Different people interpret the same words in very different ways. In a context where there’s some level of trust, even a small shift in wording can change the experience — “why did you leave?” can feel very different from something like “how are you doing?”.
Murror
@monikatest You're touching on something we think about constantly. You're right that the wording matters so much -- especially when emotions are involved. We've actually been experimenting with exactly this at Murror. Instead of exit surveys, we've started reaching out with softer, more open-ended questions like "what's been on your mind lately?" rather than "why'd you stop using us?" The responses are completely different. People open up more when they don't feel like they're being evaluated. Your point about how the same words land differently for different people is something we want to build more awareness around. Really appreciate you pushing this conversation deeper.
This is a profound shift in perspective, Mona. The concept of "Quiet Confidence" as a metric is both brave and deeply authentic. In an industry obsessed with "stickiness" and "retention loops," building a product that aims to be outgrown is the ultimate sign of respect for the user’s time.
I am launching PictaBase today. While we are on the technical side of the house (organizing visual assets), your post resonates deeply with our core philosophy of User Sovereignty.
Designing for "Graduation"
We haven't experienced this outcome yet—it’s Day 1 for us—but we’ve built the architecture specifically to allow for it. We call it "Zero Data Ransom":
The .meta.json Sidecar: We write every tag, note, and AI label to a sidecar file that lives in the user's own S3 bucket.

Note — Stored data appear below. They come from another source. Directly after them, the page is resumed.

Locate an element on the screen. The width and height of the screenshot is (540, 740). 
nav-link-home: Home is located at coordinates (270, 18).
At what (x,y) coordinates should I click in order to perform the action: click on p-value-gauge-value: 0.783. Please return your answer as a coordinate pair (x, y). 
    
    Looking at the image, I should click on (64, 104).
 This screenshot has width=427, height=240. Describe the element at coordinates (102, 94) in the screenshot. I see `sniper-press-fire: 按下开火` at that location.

The Goal: If a user organizes 10,000 messy photos into a perfect relational database and then decides they’ve "graduated" to a custom in-house system or just don't need a manager anymore, they can leave with everything. Their metadata isn't trapped in our database; it's part of their files.
Answering Your Question: The "DAU vs. Value" Conversation
You asked how to talk about this with teams or investors used to seeing daily active user (DAU) charts go up.

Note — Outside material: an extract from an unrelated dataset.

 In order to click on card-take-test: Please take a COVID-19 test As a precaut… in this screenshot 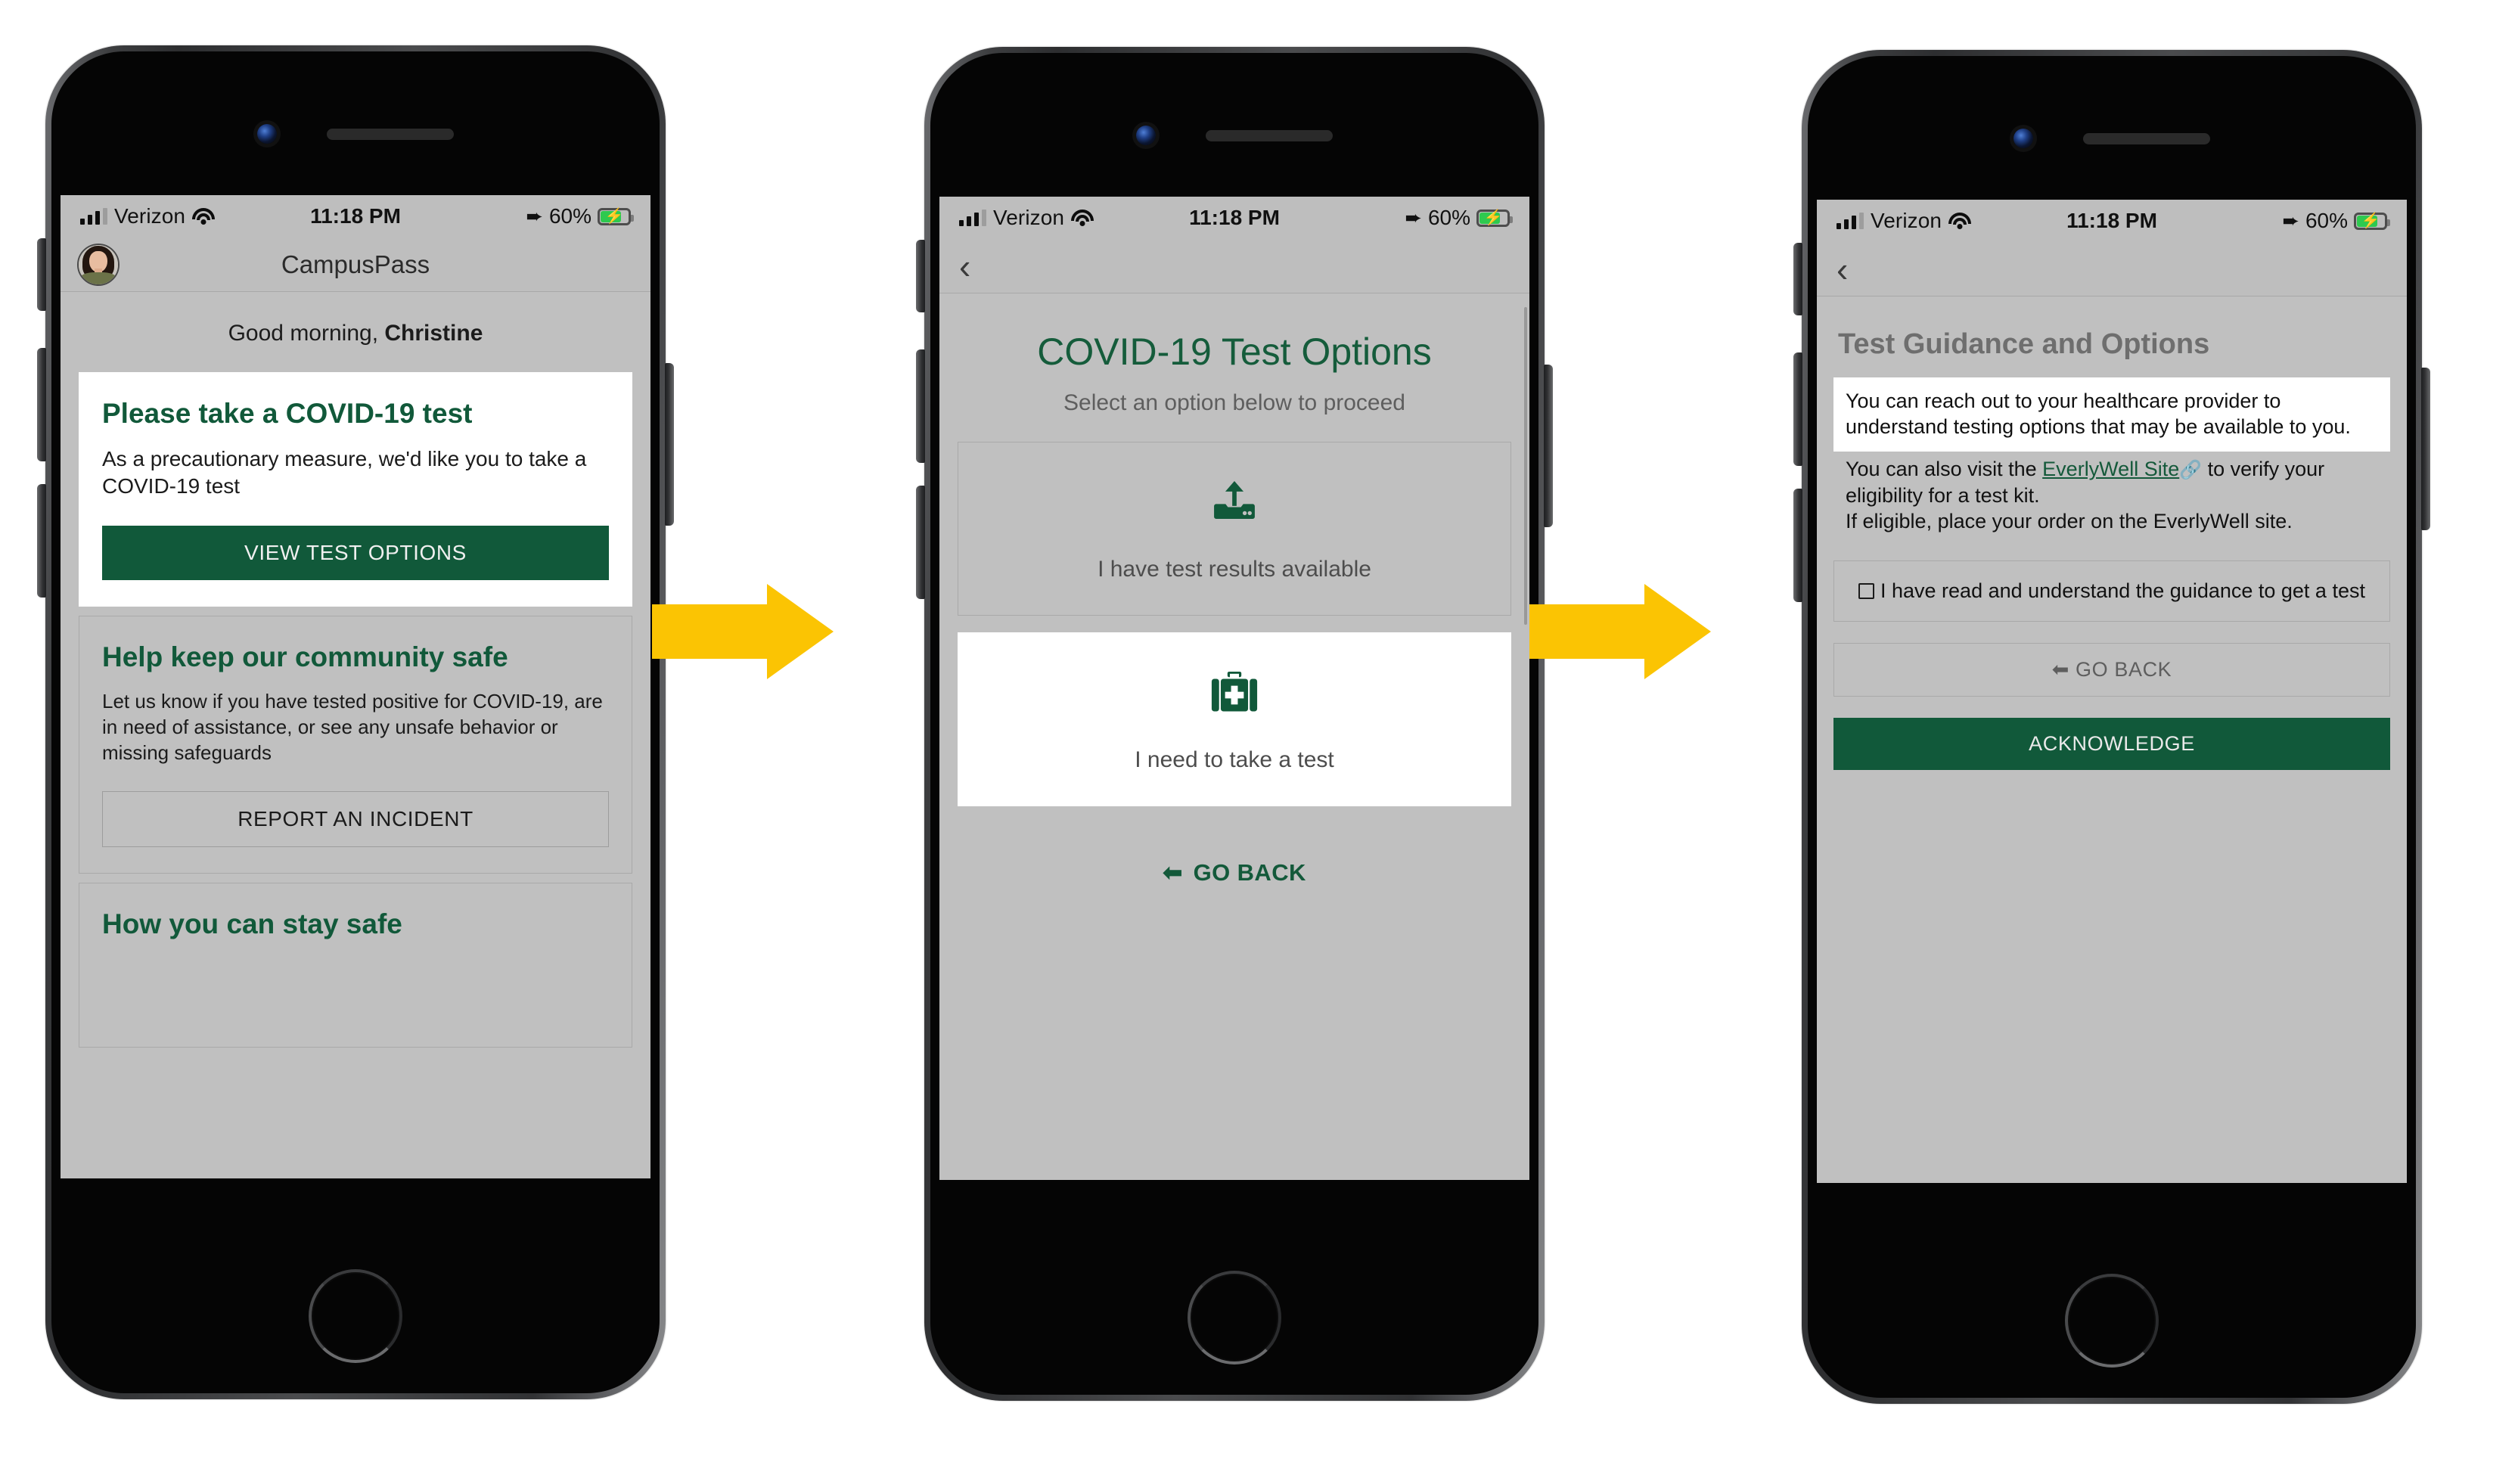, I will do `click(356, 489)`.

When talking to stakeholders, we focus on "Transfer Moments" as a proxy for long-term Brand Equity. A user who "graduates" isn't a lost customer; they are a lifetime advocate. In the world of professional tools, a referral from a "graduated" expert who says, "This tool fixed my workflow so well I don't even have to think about it anymore," is worth more than a thousand users trapped in a notification loop.
Success to you on Murror! It’s inspiring to see a roadmap that prioritizes the human on the other side of the screen over the graph on the dashboard.
One question for you: How do you identify the difference between a "graduated" user and a "frustrated" user in the early stages of that usage drop-off?
Murror
@conleec Chris, this is one of the most thoughtful responses I've gotten on this topic. Your "Zero Data Ransom" concept is brilliant and speaks to the same principle from the infrastructure side -- if users can leave with everything, you're proving your value through the experience, not through lock-in. That takes real confidence in your product.
And congrats on launching PictaBase! The .meta.json sidecar approach is really clever. Making metadata portable rather than trapped in your database is exactly the kind of design decision that earns long-term trust.
I love how you framed it: "building a power tool" vs "building a crutch." That distinction is going to stick with me. Would love to stay connected and compare notes as both our products evolve around this philosophy.